Item position entries
---*---
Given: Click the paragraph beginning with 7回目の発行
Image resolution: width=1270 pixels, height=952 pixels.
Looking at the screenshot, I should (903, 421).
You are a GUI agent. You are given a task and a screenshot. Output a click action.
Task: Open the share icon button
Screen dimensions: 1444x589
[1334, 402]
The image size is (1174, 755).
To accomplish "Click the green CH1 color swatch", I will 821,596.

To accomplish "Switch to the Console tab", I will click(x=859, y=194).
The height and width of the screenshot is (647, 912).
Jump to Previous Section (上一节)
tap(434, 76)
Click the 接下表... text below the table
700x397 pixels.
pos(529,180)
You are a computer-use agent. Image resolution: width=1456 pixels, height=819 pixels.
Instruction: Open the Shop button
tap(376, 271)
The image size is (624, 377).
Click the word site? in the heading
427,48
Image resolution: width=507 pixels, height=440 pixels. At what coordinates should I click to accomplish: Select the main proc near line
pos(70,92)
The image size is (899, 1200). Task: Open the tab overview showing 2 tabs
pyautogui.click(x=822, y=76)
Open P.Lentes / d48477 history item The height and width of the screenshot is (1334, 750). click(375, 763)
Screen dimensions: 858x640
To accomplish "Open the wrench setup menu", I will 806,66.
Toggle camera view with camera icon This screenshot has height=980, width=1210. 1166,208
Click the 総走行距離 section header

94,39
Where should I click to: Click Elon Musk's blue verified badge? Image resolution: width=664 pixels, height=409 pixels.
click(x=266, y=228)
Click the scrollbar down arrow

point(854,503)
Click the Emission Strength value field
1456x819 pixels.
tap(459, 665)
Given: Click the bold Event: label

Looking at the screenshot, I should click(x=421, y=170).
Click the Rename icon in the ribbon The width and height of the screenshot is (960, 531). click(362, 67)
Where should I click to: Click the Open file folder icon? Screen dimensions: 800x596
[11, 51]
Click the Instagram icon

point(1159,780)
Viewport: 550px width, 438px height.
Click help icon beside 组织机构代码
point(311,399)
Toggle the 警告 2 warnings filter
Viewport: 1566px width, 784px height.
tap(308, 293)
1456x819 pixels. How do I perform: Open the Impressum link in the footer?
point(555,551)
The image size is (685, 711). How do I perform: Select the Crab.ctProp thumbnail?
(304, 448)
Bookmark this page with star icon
---*---
**Description of the task**
Turn these records into a numbered list, one line per item, with the blank lines dropped.

**Answer to this task**
1. Given: Click the paragraph beginning with 7回目の発行
2. Image resolution: width=1270 pixels, height=952 pixels.
3. Looking at the screenshot, I should (903, 421).
4. You are a GUI agent. You are given a task and a screenshot. Output a click action.
5. Task: Open the share icon button
6. Screen dimensions: 1444x589
7. [1334, 402]
8. The image size is (1174, 755).
9. To accomplish "Click the green CH1 color swatch", I will 821,596.
10. To accomplish "Switch to the Console tab", I will click(x=859, y=194).
11. The height and width of the screenshot is (647, 912).
12. Jump to Previous Section (上一节)
13. tap(434, 76)
14. Click the 接下表... text below the table
15. 700x397 pixels.
16. pos(529,180)
17. You are a computer-use agent. Image resolution: width=1456 pixels, height=819 pixels.
18. Instruction: Open the Shop button
19. tap(376, 271)
20. The image size is (624, 377).
21. Click the word site? in the heading
22. 427,48
23. Image resolution: width=507 pixels, height=440 pixels. At what coordinates should I click to accomplish: Select the main proc near line
24. pos(70,92)
25. The image size is (899, 1200). Task: Open the tab overview showing 2 tabs
26. pyautogui.click(x=822, y=76)
27. Open P.Lentes / d48477 history item The height and width of the screenshot is (1334, 750). click(375, 763)
28. Screen dimensions: 858x640
29. To accomplish "Open the wrench setup menu", I will 806,66.
30. Toggle camera view with camera icon This screenshot has height=980, width=1210. 1166,208
31. Click the 総走行距離 section header
32. 94,39
33. Where should I click to: Click Elon Musk's blue verified badge? Image resolution: width=664 pixels, height=409 pixels.
34. click(x=266, y=228)
35. Click the scrollbar down arrow
36. point(854,503)
37. Click the Emission Strength value field
38. 1456x819 pixels.
39. tap(459, 665)
40. Given: Click the bold Event: label
41. Looking at the screenshot, I should click(x=421, y=170).
42. Click the Rename icon in the ribbon The width and height of the screenshot is (960, 531). click(362, 67)
43. Where should I click to: Click the Open file folder icon? Screen dimensions: 800x596
44. [11, 51]
45. Click the Instagram icon
46. point(1159,780)
47. Viewport: 550px width, 438px height.
48. Click help icon beside 组织机构代码
49. point(311,399)
50. Toggle the 警告 2 warnings filter
51. Viewport: 1566px width, 784px height.
52. tap(308, 293)
53. 1456x819 pixels. How do I perform: Open the Impressum link in the footer?
54. point(555,551)
55. The image size is (685, 711). How do I perform: Select the Crab.ctProp thumbnail?
56. (304, 448)
57. Bookmark this page with star icon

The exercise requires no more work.